Location: Melrose, Roxburghshire
Abbotsford House in the Borders, was the home of Scottish novelist Sir Walter Scott, author of The Lady of the Lake and Rob Roy. Nowadays, the house is now a Grade A listed building, and the estate is listed in the Inventory of Gardens and Designed Landscapes in Scotland. When you visit you can walk his library and even sit in his dining room. Be careful though. That’s where the great man died after exhausting himself writing in an attempt to pay off huge debts. Might you catch a glimpse of his ghost?

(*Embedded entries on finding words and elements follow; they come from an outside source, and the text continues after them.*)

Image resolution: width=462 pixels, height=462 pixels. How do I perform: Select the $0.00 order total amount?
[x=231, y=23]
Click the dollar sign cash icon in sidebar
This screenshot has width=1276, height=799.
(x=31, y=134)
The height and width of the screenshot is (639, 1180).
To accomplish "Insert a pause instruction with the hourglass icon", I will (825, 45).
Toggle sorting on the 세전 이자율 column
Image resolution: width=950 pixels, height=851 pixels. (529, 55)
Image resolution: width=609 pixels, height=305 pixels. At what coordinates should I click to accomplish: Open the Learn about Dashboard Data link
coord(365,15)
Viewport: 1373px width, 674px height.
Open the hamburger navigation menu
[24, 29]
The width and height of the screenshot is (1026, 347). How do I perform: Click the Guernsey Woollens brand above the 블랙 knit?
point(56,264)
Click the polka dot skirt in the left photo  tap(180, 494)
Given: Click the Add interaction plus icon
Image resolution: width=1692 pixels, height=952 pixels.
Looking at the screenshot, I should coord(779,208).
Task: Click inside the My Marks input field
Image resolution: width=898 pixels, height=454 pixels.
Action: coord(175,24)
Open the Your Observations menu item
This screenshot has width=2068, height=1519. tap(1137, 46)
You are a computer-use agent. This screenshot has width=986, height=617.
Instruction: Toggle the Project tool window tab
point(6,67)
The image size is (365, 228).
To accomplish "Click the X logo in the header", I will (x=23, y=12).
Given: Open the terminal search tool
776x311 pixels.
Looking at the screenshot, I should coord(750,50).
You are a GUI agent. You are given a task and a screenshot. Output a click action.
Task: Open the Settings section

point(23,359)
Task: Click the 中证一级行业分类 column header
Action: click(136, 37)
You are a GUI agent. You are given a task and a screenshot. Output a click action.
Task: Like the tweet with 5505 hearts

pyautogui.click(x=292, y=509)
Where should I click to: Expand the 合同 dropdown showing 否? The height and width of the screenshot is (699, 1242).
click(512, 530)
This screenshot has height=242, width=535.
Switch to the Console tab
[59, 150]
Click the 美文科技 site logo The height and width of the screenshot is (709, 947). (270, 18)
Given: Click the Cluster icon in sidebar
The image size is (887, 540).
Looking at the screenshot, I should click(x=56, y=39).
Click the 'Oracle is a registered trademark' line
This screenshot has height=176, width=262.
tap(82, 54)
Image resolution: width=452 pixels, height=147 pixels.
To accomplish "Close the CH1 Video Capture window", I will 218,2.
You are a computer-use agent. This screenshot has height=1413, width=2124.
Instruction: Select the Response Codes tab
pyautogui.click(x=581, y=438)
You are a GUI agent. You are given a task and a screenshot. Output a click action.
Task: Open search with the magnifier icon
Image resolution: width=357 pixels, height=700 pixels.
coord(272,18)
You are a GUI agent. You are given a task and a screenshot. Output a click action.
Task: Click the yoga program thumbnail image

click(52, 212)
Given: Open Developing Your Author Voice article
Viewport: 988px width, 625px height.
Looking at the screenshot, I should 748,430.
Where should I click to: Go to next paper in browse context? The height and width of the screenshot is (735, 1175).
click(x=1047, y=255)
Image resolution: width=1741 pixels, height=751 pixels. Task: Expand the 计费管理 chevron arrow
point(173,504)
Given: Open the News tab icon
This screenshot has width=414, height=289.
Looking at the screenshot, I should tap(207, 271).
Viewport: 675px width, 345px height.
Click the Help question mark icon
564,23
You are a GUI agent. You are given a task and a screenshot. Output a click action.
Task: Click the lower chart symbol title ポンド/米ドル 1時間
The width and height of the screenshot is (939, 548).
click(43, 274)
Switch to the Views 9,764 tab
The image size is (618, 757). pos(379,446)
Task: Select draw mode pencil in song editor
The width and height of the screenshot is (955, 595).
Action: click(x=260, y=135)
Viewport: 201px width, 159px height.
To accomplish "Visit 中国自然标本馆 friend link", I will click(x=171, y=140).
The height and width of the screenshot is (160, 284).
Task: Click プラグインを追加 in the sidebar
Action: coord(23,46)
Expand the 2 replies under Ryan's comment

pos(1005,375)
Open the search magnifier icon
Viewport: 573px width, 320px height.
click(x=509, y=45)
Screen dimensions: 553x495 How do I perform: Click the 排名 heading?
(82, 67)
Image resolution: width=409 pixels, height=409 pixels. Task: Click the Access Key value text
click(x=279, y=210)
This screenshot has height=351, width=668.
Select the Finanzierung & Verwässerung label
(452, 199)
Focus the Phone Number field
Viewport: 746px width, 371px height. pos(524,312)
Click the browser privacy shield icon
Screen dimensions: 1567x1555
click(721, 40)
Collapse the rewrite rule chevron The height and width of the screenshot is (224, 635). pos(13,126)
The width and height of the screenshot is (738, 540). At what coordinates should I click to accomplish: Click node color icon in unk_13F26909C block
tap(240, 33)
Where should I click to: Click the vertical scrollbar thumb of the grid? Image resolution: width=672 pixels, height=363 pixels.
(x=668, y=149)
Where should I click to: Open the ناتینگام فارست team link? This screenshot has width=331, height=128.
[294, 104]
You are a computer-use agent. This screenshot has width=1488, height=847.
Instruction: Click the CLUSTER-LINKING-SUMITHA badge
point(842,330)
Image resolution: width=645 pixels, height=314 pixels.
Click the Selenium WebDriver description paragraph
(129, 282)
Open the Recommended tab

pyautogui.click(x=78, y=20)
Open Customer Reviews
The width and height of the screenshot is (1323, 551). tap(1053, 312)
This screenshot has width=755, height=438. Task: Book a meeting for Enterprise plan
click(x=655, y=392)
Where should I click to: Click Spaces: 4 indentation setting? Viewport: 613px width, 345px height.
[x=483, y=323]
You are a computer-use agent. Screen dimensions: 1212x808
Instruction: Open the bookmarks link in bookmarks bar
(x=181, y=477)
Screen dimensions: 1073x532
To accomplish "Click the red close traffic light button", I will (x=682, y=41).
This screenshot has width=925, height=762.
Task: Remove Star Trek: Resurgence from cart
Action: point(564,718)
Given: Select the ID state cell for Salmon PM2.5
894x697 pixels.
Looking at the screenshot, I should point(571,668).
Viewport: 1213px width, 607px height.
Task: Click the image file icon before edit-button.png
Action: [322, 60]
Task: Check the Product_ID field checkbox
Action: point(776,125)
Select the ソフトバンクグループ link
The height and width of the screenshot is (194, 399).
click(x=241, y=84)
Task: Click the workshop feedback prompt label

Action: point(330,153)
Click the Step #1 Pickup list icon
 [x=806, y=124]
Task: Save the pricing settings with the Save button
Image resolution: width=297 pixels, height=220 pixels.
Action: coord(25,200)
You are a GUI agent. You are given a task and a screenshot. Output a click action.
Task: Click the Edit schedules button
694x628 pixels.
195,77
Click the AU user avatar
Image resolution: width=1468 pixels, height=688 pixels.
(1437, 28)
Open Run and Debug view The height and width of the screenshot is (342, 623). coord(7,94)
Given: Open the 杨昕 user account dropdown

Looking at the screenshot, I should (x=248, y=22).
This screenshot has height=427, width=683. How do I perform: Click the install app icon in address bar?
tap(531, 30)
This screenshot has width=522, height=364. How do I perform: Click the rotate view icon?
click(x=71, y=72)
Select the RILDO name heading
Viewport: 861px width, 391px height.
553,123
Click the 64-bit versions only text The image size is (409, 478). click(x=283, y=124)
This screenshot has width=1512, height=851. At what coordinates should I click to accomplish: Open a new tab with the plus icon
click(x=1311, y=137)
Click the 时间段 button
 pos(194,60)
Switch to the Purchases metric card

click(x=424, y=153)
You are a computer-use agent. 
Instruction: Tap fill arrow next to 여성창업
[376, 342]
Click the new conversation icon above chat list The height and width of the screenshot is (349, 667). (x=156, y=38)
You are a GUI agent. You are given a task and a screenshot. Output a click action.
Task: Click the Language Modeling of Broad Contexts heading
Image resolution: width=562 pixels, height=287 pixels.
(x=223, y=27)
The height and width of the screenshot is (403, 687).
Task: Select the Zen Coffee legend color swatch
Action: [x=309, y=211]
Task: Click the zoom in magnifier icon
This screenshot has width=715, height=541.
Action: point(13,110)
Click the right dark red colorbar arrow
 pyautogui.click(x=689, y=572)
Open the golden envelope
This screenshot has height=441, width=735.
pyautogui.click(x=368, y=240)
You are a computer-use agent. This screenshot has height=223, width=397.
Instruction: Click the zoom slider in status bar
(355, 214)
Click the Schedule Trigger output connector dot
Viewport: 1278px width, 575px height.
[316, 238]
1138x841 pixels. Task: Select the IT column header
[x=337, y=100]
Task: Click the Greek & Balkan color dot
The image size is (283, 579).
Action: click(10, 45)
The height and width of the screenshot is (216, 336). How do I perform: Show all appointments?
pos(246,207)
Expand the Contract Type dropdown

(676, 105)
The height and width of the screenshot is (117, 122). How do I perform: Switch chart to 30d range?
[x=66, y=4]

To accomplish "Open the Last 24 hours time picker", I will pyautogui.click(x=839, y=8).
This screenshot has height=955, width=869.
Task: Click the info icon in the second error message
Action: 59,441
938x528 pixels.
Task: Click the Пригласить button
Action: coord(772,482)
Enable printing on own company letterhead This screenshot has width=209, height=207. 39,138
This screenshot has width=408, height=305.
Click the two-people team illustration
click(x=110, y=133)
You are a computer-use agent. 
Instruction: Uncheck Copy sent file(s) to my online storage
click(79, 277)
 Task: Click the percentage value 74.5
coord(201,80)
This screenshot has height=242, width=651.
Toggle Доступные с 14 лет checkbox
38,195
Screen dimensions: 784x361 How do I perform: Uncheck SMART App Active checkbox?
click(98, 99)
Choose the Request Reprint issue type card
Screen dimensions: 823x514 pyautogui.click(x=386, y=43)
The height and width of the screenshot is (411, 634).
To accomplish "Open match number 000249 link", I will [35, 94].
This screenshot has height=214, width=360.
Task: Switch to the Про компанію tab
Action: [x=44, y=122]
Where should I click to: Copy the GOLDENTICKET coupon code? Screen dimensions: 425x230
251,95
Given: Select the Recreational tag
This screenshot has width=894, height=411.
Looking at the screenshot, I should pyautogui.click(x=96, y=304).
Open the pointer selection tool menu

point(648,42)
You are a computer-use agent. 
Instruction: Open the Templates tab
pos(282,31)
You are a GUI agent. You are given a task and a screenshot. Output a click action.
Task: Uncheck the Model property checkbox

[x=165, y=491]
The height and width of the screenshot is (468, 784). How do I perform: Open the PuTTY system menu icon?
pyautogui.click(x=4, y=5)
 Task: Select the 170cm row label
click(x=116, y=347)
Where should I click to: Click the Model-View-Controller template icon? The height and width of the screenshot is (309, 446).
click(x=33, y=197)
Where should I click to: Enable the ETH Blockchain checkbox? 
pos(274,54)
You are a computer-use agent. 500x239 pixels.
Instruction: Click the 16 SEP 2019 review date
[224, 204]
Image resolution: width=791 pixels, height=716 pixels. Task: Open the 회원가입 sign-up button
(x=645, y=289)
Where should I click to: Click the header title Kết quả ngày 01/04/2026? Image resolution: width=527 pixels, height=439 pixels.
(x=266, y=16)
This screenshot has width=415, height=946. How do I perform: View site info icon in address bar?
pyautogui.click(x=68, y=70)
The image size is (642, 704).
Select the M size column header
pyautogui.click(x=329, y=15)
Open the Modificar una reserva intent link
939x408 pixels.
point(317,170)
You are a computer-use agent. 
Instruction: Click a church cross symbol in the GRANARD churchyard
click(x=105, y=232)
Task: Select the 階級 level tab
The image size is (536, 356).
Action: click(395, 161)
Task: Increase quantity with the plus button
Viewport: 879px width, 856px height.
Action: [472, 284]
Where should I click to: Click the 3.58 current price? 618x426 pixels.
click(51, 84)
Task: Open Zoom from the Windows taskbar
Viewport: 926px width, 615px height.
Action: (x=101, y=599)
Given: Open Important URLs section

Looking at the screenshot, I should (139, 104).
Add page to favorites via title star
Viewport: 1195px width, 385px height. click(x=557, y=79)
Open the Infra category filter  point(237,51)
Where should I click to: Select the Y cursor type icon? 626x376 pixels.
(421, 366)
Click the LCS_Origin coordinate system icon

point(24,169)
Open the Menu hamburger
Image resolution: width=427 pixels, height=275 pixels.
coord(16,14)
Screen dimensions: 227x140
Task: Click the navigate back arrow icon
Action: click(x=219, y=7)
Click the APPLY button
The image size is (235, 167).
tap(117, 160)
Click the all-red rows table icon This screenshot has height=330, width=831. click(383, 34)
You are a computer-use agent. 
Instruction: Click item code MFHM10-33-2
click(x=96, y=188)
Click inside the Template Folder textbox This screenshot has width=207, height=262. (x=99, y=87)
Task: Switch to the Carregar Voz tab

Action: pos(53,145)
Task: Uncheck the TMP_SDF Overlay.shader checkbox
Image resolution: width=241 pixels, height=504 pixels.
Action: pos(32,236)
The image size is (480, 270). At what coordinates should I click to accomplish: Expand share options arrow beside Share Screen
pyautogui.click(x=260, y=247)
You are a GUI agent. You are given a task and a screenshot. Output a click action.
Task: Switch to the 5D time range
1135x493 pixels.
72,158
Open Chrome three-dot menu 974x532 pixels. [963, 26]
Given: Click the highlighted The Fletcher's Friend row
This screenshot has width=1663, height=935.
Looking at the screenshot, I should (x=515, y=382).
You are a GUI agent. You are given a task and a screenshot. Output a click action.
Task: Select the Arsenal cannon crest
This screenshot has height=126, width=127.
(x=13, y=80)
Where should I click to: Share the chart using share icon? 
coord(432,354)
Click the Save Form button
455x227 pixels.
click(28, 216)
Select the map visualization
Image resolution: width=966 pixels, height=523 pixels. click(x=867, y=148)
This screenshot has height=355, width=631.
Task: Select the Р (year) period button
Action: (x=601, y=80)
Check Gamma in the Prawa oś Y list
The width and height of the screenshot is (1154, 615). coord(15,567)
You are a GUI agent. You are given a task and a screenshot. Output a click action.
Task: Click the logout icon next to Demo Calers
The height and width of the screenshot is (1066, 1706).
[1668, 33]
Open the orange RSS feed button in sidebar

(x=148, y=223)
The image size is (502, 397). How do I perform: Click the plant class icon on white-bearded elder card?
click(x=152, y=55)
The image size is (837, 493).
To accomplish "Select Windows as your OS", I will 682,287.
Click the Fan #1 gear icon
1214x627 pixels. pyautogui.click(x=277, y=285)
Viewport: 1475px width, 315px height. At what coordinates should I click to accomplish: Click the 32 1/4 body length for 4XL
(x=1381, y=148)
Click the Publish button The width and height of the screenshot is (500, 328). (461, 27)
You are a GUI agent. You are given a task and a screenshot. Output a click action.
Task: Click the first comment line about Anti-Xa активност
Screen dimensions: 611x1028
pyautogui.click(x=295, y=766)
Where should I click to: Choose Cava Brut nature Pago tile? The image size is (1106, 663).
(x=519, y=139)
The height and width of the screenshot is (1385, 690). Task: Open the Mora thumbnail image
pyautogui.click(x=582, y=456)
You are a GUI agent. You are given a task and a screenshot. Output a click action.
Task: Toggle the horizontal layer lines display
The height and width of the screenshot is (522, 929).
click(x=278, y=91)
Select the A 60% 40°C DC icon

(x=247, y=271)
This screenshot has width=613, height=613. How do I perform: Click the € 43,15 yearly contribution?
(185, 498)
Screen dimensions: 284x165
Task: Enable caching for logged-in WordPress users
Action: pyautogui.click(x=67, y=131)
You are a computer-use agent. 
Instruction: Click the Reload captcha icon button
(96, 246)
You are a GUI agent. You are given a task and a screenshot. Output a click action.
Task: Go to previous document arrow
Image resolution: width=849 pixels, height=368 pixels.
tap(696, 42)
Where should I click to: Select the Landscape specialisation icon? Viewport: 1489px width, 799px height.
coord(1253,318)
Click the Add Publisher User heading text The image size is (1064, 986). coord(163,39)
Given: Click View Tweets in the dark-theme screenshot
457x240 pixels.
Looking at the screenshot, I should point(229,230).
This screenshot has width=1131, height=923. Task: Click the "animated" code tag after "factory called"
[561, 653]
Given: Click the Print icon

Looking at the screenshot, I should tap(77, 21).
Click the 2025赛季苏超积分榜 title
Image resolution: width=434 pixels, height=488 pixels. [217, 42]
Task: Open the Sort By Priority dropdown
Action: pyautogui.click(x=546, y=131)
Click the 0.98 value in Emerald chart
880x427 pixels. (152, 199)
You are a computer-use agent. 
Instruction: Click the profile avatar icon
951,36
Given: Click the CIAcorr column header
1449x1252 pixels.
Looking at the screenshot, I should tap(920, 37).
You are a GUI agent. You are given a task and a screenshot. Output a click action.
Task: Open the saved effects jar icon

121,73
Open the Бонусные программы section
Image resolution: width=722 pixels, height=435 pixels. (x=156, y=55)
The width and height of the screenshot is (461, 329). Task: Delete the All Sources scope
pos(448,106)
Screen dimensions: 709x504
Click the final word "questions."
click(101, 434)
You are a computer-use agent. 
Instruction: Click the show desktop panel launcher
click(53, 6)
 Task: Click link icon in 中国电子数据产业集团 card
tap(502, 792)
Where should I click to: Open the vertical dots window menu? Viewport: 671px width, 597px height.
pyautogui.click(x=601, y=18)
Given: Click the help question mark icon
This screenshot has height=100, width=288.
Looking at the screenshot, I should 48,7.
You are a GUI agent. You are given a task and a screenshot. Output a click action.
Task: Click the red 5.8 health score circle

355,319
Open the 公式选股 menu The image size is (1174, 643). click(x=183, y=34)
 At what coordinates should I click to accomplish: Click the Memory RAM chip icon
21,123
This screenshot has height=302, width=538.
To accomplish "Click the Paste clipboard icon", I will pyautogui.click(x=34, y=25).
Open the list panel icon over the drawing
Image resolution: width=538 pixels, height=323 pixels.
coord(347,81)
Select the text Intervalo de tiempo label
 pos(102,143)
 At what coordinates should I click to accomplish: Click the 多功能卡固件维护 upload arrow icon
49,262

Location: Culloden Moor, Inverness
It was here on a windswept patch of ground near Inverness that Bonnie Prince Charlie's rebel army was crushed by government troops in 1746. The Prince's army was made up of Scottish clans like the Stuarts, the Macdonalds and the Frasers. Many were slaughtered after the battle was over. Now, cairns, or rock monuments, stand where these men died. Visitors claim visions of the battle and many have seen apparitions at the memorial cairns of the men who died. A refurbished visitor centre is open all year round.
The castle has a long and bloody history and is reputed to be haunted by many ghosts, including that of a headless drummer boy. His appearance is said to be a warning that the castle is about to be besieged and was first seen in 1650 before Oliver Cromwell and his English army attacked. The castle is now a major tourist venue, with the Royal Military Tattoo being held there each year. It’s also home to the Scottish crown jewels and the Stone of Destiny, an ancient rock on which the Kings of Scots were crowned.
Location: Dumbarton, West Dumbartonshire
A modern-day mystery, the Overton Bridge in West Dunbartonshire has been the site of many unexplained dog suicides. The dogs are reported to take the plunge from exact same spot on the same side of the bridge. Some think the problem lies with mink trails leading over the side of the bridge. However, in Celtic beliefs Overton Bridge is called a "thin place" where the realms of the living and the dead cross. Others believe that dogs are super sensitive to the spirits and spooked enough by the bridge to take their own lives.